How do I do this? I know that it is true (I think) because I tried to counterexample it and it didn't work. Any advice would be helpful, such as what type of proof to use etc. Note that x IS NOT an integer, but a real number, which I think makes it a little more difficult.
EXAMPLE PROOF:
Let x be a real number. Show that $\lfloor$ 3x $\rfloor$ = $\lfloor$ x $\rfloor$ + $\lfloor$ x + (1/3) $\rfloor$ + $\lfloor$ x + (2/3) $\rfloor$
There are three cases we should consider.

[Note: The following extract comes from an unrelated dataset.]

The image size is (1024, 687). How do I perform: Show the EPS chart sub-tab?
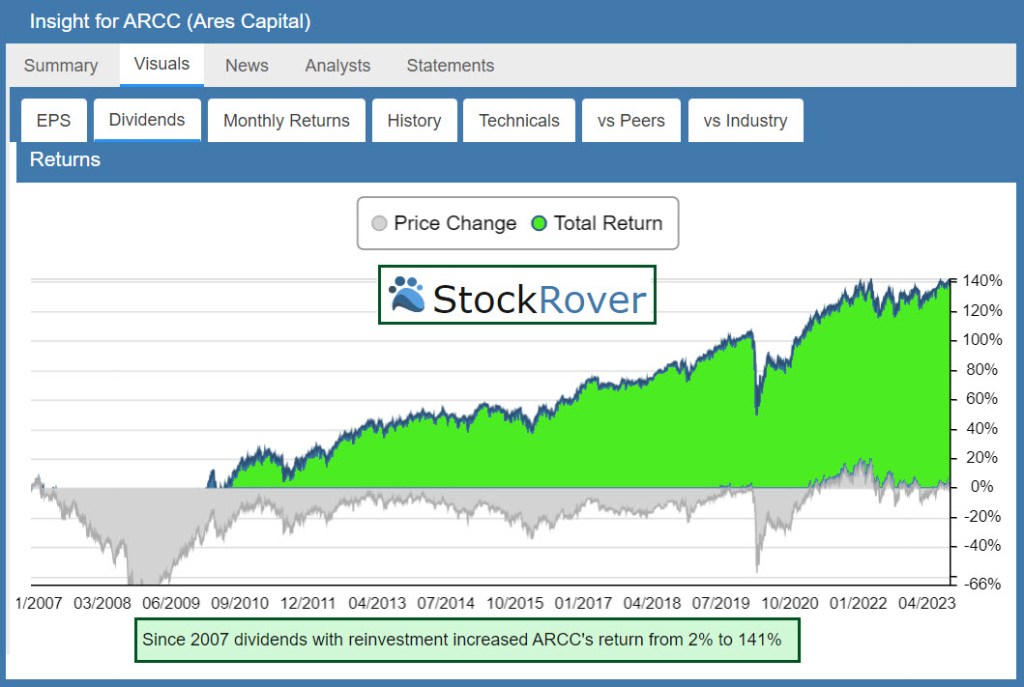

Case 1): n $\leq$ x $<$ n + (1/3) for some integer n
n + 1/3 $\leq$ x + 1/3 $<$ n + 2/3
n + 2/3 $\leq$ x + 2/3 $<$ n + 1
3n $\leq$ 3x $<$ 3n + 1
So, $\lfloor$ x $\rfloor$ + $\lfloor$ x + (1/3) $\rfloor$ + $\lfloor$ x + (2/3) $\rfloor$ = n + n + n = 3n = $\lfloor$ 3x $\rfloor$
Case 2): n + 1/3 $\leq$ x $<$ n + 2/3 for some integer n
n + 2/3 $\leq$ x + 1/3 $<$ n +1
n + 1 $\leq$ x + 2/3 $<$ n + 1 + 1/3
3n + 1 $\leq$ 3x $<$ 3n + 2
So, $\lfloor$ x $\rfloor$ + $\lfloor$ x + 1/3 $\rfloor$ + $\lfloor$ x + 2/3 $\rfloor$ = n + n + (n + 1) = 3n + 1 = $\lfloor$ 3x $\rfloor$
Case 3): n + 2/3 $\leq$ x $<$ n + 1 for some integer n
n + 1 $\leq$ x + 1/3 $<$ n + 1 + 1/3
n + 1 + 1/3 $\leq$ x + 2/3 $<$ n + 1 + 2/3
3n + 2 $\leq$ 3x $<$ 3n + 3
So, $\lfloor$ x $\rfloor$ + $\lfloor$ x + (1/3) $\rfloor$ + $\lfloor$ x + 2/3 $\rfloor$ = n + (n + 1) + (n + 1) = 3n + 2 = $\lfloor$ 3x $\rfloor$
To conclude, it is shown that for all real numbers x, $\lfloor$ 3x $\rfloor$ = $\lfloor$ x $\rfloor$ + $\lfloor$ x + (1/3) $\rfloor$ + $\lfloor$ x + (2/3) $\rfloor$